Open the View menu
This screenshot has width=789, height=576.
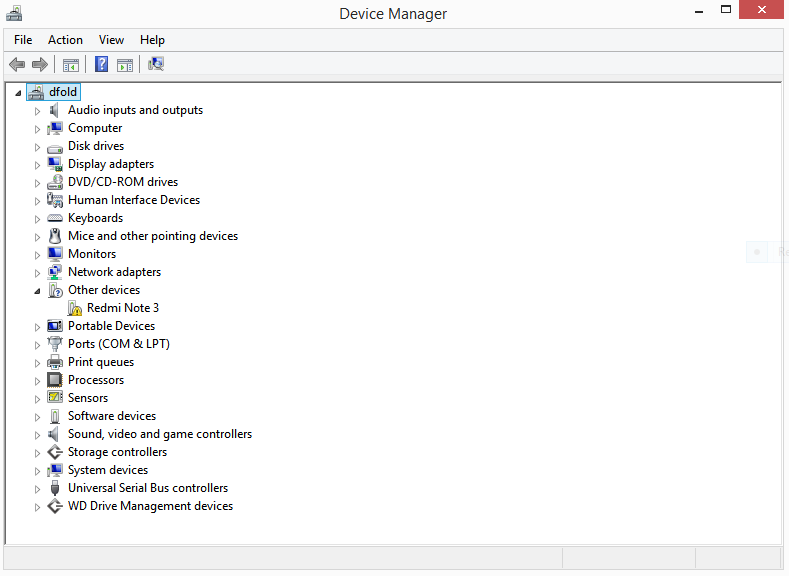(111, 40)
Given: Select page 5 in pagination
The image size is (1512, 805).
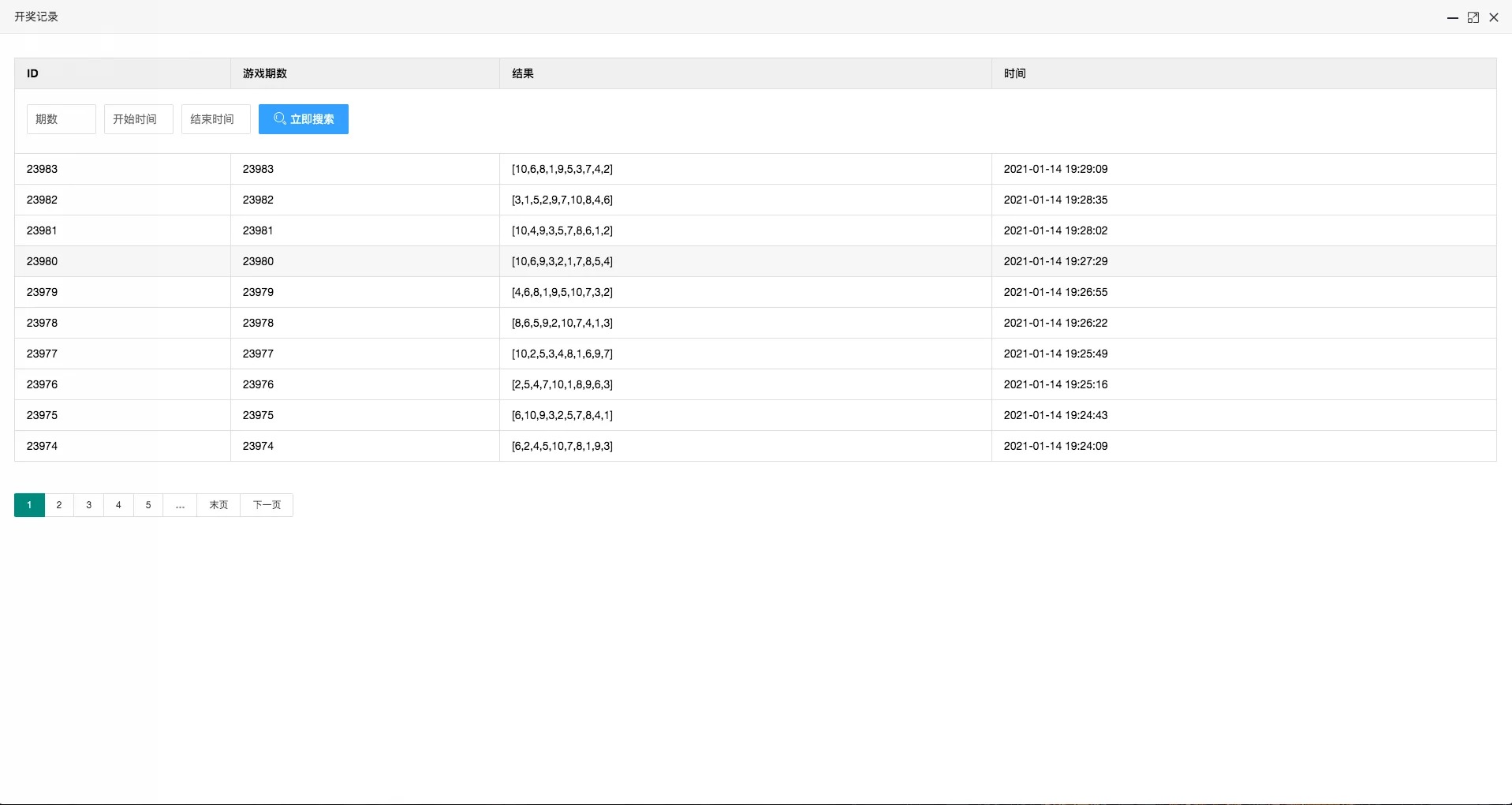Looking at the screenshot, I should coord(148,505).
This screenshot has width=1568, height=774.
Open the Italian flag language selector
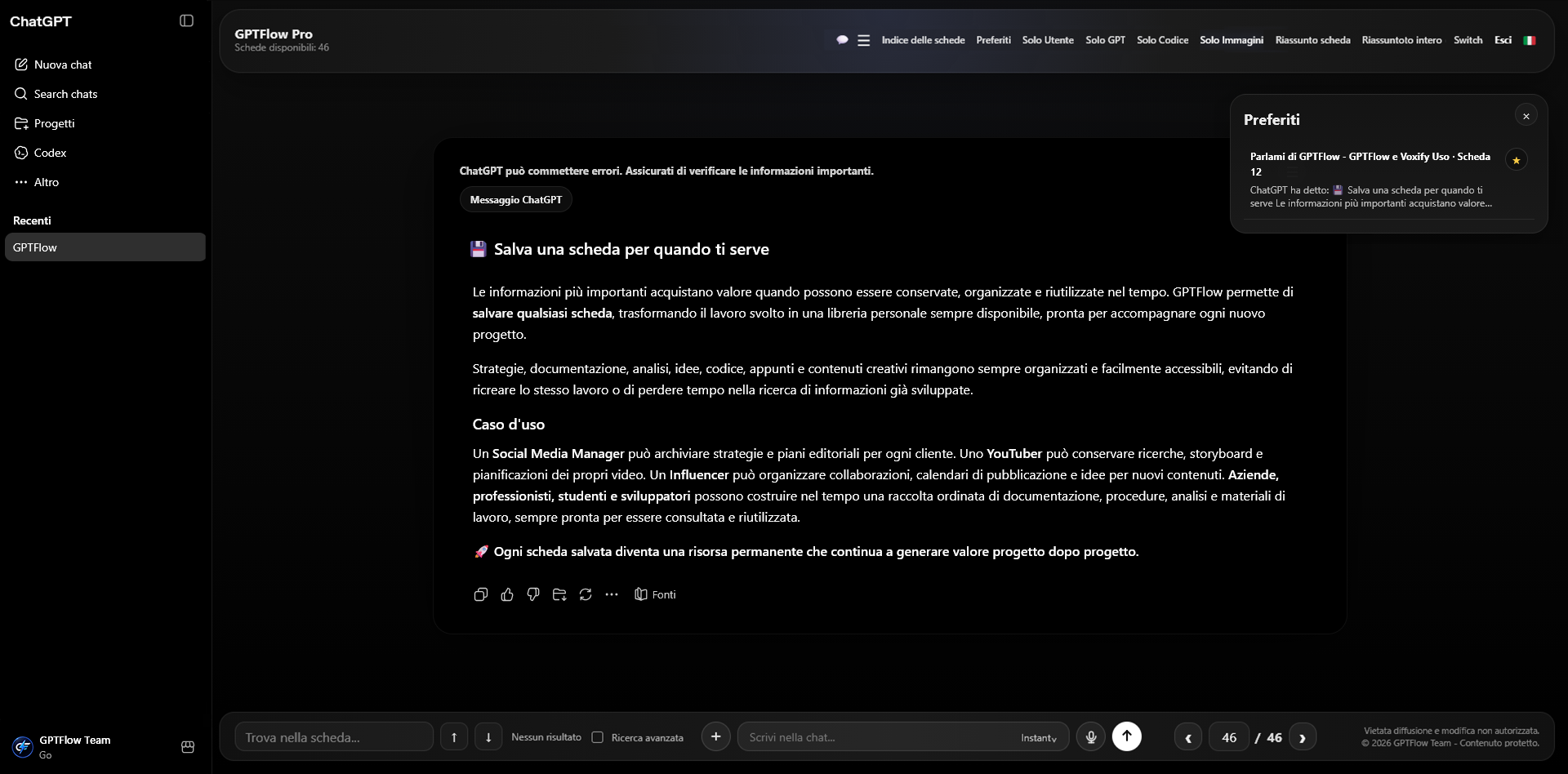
------------------------------------------------------------
• Exercise description:
Word for word, set down the lines from the line with "This screenshot has width=789, height=576." through the last line of the entries, and nothing else; the pictures stay out.

• Solution to this task:
This screenshot has width=789, height=576.
(111, 40)
Given: Select page 5 in pagination
The image size is (1512, 805).
Looking at the screenshot, I should coord(148,505).
This screenshot has width=1568, height=774.
Open the Italian flag language selector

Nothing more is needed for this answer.